Health systems must reorient services to meet new challenges
Recognizing that noncommunicable diseases (NCDs) represent the greatest health burden for countries in the WHO European Region requires service-delivery systems to shift towards more people-centred care.
Speaking at the World Health Summit, held in Berlin, Germany on 21–24 October, Dr Hans Kluge, Director of the Division of Health Systems and Public Health at WHO/Europe, described how some countries adapted their health systems to take account of the NCD epidemic and an ageing population, in the face of falling growth rates for health expenditure.
Lithuania and the Republic of Moldova, for example, introduced new financing arrangements so that a fall in health-insurance payroll contributions triggers general budget transfers to compensate. This enables the countries to maintain services and support vulnerable groups unable to contribute financially. Latvia initiated budget cuts and structural reform concurrently, shifting priority to primary health care, coverage of essential medicines and outpatient specialist services.
Improving efficiency is key, noted Dr Kluge, to reduce the adverse effects of the financial crisis and to secure popular and political support for future spending. Efficiency measures include eliminating ineffective and inappropriate services, improving the rational use of drugs and allocating more to primary and outpatient specialist care and less to hospitals.
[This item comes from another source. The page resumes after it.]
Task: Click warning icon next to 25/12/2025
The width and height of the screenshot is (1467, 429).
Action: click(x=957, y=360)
Interview on the economic crisis
During an interview broadcast on national German television after the Summit, Dr Kluge underlined that containing the costs of health services is not the answer; countries should protect what works well and use the financial crisis as an opportunity to pursue needed system reforms. Ensuring that the poor and vulnerable are protected amidst such reforms is vital, and in line with the social values enshrined in the Tallinn Charter: “Health Systems for Health and Wealth” and Health 2020, the European policy for health and well-being.